Source:
━━━━━━━━
# Talk about patience!



## Rickbb (Dec 18, 2020)

Just wow, what a shot, and it only took 720,000 tries!

Facebook


----------



## Dean_Gretsch (Dec 18, 2020)

That is _stunning!_ Thanks for sharing that link.


----------



## Scott Whaley (Dec 18, 2020)

Very nice.   I like the trail effect.


----------



## Grandpa Ron (Dec 23, 2020)

Good thing come to those who wait, or if at first you don't succeed, try try again etc.

Congratulations on a great shot and thanks for posting.


----------



## Kim Mates (Dec 31, 2020)

Rickbb said:


> Just wow, what a shot, and it only took 720,000 tries!
> 
> Facebook


So beautiful! Many stunning photos had to join the group. Lol


----------



## Space Face (Jan 11, 2021)

I do wonder how contrive such images are.  Maybe I'm a cynical old git but they do make me curious.


----------



## rallison (Oct 20, 2021)

Patience can improve your ability to accept setbacks and enjoy life. There is a saying; "Good things will be left to those who wait."


----------



## NS: Nikon Shooter (Oct 25, 2021)

-

One should not be too fast to conclude on the merit
of that shot nor on its attempt count.


----------



## NS: Nikon Shooter (Oct 25, 2021)

NS: Nikon Shooter said:


> -
> 
> One should not be too fast to conclude on the merit
> of that shot nor on its attempt count.



I paid attention to some details and I suspect this is more a 
matter of  skilful construction than "real luck at hunting".


----------



## Space Face (Oct 25, 2021)

Space Face said:


> I do wonder how contrive such images are.  Maybe I'm a cynical old git but they do make me curious.


I repeat.


----------



## samlarsonns (Oct 29, 2021)

NS: Nikon Shooter said:


> I paid attention to some details and I suspect this is more a
> matter of  skilful construction than "real luck at hunting".
> Thats common senselike checking your loan amount rhroh some loan calculator soft


I think there is still 50% of luck involved


----------



## NS: Nikon Shooter (Oct 29, 2021)

samlarsonns said:


> I think there is still 50% of luck involved



Evaluating a ratio "skill vs luck" is in itself a risky enterprise.   

BTW… welcome Sam!


----------



## samlarsonns (Nov 4, 2021)

> BTW… welcome Sam!




Thanks =)


----------



## Jeff15 (Nov 4, 2021)

It is an amazing shot, very well done....


----------



## NS: Nikon Shooter (Dec 11, 2021)

Alisalira said:


> great discussion



What are your conclusions, Alisa?


----------
━━━━━━━━
Data shown:

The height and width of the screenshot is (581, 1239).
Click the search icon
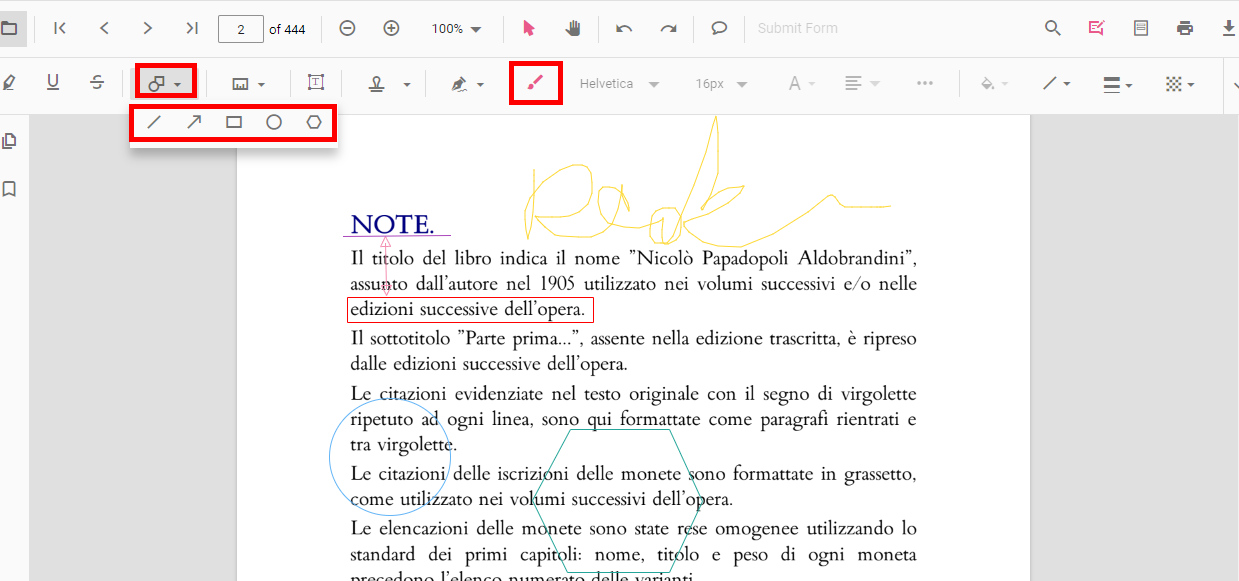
━━━━━━━━
Job:
Can you reproduce, word for word, the part of the forum thread that opens with the words containing "## Grandpa Ron" and closes with "thanks for posting."? This data comes from a different source than the forum thread.

Complete output:
## Grandpa Ron (Dec 23, 2020)

Good thing come to those who wait, or if at first you don't succeed, try try again etc.

Congratulations on a great shot and thanks for posting.